I don’t know how that happened during their work, but as soon as I changed it back, the problem was fixed.
e-Patient Dave says
Note that last night on Twitter I offered to send them more information, if they’d follow me so I could DM them (send them a private message). They didn’t, so after a while I went to bed.
Today after this post they tweeted “We would like to arrange for a tech to contact you directly. Can you DM us your contact information?” I replied “Well, last night I asked this account to follow me for a DM, and they didn’t. You have my contact info on my account.”
Guys, it’s kinda lazy to not look up my information, y’know? I’m having a problem, and you don’t find out what’s already in your system; you ask ME to tell you and ME to open a ticket (below). Seems to me that clear signs of an unhappy customer are not enough reason for YOU to get to work. Not a good sign.
e-Patient Dave says
Another problem yesterday, related to my domain epatientdave.com (not to this website), was that for a couple of hours my business email was completely down. I know this is related to something called “MX records,” which I don’t know about; that’s why I want a company that will manage the change for me.

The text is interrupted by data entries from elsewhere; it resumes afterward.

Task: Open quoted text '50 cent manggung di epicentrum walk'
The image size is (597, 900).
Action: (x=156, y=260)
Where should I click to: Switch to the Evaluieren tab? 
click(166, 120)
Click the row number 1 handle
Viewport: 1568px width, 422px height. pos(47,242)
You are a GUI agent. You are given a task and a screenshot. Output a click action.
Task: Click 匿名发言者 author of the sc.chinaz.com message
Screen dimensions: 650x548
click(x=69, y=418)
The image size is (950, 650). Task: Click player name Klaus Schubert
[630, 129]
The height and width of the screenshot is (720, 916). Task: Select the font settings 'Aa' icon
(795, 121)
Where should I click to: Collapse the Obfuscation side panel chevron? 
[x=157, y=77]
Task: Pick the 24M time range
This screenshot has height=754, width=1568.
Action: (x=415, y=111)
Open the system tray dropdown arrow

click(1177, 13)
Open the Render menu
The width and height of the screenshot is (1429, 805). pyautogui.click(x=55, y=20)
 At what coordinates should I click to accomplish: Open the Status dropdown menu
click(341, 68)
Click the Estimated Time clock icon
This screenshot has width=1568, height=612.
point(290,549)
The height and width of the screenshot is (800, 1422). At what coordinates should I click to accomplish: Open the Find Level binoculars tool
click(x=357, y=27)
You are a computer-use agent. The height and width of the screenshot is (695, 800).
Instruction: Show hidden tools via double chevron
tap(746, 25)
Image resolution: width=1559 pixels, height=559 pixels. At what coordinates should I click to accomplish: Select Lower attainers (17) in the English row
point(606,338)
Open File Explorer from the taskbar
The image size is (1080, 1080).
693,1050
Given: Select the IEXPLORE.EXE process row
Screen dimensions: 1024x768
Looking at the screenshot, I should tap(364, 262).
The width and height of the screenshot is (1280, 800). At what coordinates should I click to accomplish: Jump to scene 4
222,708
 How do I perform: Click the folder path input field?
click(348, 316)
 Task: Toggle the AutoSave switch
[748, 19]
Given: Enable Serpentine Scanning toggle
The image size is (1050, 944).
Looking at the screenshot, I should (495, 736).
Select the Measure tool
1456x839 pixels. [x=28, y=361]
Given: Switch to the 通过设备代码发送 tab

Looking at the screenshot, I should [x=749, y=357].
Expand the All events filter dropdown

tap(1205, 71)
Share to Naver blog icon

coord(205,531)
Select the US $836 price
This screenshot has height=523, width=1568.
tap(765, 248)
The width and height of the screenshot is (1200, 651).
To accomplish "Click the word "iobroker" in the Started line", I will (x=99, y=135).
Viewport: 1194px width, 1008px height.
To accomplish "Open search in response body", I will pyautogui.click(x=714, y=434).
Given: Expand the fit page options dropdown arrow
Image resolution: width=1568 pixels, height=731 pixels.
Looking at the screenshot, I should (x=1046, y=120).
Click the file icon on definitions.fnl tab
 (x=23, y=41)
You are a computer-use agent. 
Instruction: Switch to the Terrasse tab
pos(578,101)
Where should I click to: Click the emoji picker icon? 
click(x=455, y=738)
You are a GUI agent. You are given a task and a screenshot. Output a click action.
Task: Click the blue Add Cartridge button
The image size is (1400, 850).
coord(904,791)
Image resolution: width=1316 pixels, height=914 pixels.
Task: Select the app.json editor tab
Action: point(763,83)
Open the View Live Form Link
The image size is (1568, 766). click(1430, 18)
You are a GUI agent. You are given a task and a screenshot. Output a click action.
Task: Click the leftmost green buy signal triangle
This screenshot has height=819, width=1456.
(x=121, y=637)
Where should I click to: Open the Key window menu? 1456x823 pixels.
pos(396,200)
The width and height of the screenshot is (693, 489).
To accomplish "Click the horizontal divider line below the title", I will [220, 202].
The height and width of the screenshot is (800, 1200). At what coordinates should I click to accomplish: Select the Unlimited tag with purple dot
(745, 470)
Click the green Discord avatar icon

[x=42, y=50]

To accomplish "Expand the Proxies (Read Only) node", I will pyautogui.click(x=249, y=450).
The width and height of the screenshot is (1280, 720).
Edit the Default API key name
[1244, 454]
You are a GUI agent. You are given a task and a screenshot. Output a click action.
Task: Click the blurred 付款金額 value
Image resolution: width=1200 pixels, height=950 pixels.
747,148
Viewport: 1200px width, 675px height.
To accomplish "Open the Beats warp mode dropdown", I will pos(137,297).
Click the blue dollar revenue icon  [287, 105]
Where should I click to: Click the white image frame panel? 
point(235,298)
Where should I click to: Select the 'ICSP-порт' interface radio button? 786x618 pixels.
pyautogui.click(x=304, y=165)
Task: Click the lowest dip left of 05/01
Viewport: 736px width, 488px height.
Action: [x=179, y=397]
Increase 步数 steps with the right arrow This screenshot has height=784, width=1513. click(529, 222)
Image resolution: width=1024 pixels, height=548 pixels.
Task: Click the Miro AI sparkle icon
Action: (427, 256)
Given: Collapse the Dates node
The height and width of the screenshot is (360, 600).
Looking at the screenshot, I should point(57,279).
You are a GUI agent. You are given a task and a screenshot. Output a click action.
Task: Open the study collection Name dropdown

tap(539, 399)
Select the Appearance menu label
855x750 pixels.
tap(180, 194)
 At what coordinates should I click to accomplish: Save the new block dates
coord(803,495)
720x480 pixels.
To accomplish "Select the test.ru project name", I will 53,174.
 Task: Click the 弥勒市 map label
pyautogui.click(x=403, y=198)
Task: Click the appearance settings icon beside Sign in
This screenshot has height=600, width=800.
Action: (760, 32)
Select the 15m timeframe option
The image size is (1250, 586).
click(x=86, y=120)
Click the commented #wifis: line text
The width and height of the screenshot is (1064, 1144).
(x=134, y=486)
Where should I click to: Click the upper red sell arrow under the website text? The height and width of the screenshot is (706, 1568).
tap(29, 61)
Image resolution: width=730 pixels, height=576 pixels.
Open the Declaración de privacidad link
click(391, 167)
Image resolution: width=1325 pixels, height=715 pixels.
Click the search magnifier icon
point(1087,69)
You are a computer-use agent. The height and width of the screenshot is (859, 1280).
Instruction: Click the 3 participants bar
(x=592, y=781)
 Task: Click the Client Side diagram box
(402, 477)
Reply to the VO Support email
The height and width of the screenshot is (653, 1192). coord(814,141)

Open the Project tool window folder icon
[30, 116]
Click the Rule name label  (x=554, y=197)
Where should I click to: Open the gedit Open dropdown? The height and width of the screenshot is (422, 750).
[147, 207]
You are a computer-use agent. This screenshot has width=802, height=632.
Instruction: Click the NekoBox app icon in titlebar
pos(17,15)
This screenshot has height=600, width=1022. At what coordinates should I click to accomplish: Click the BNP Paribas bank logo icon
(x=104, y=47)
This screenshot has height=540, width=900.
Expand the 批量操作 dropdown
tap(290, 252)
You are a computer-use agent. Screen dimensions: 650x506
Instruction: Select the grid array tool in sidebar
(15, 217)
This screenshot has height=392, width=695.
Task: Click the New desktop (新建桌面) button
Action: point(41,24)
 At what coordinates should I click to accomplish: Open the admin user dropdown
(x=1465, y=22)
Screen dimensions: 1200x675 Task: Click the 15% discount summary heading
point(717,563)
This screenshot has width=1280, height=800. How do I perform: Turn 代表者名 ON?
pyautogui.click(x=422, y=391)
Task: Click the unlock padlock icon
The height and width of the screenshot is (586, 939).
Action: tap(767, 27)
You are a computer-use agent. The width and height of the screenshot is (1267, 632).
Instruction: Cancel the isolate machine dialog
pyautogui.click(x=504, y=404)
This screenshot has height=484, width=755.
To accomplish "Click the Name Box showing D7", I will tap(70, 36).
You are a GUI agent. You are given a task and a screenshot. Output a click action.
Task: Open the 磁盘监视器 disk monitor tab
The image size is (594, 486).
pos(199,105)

A tricky aspect of my case for them, apparently, is that my account with them is not under the name “epatientdave.com”. The first tech I spoke with yesterday (AFTER the problem happened) said he fixed it and it should be okay in a few minutes. It wasn’t. The second tech realized that the first one had made the change on the wrong domain. He did it on the right one, and that problem was solved.
It seems clear to me that they don’t have a reliable method for getting everyone on the same page. Continued in next comment.
e-Patient Dave says
As I said, It seems clear that they don’t have a reliable method for getting everyone on the same page.
Ironically, when you call them, the robot says “If you have a ticket number, please enter it” – perhaps that’s how they would let each new person read what happened before. But in our 5+ live chat sessions and 2+ phone calls, none of them created a ticket# or asked me to.
So I popped a cork when they tweeted “Can you open a support ticket so we can take care of this.” I replied “Open a support ticket?? I’ve had at least 5 live chats and 2-3 phone calls. What more do you want?? YOU open a ticket.”
Sorry, guys. Perhaps your #1 takeaway from this is that YOU need to take ownership of problems.
e-Patient Dave says
And along those lines – as a non-web-geek person (a user and blogger but not a technician), I’m going to suggest something for BlueHost (and all hosting companies) to consider.
When someone like me wants to move all their business to you from somewhere else, why not appoint a case manager, from the beginning??
It seems apparent that a migration like this has a million things that can go wrong, and it can be hard to figure it out. (Right? Your own people failed in many tries to manage my migration successfully, and most of them were unable to fix the problems that had happened.)
The lack of a clued-in case owner caused me immense frustration as I had to ask the same questions over and over. Go read the transcripts of the live chat sessions, including the one late at night where the guy said he was dealing with more than five customers at the same time, and kept “offering” that I could call phone support instead, if I wanted. (I kept asking for a clear definition of “parked”… he didn’t say “I can’t answer that,” he kept just NOT answering it.)
Do you guys, like, horsewhip your chat agents or something?? Whatever your policy is, it sure didn’t work out for this customer.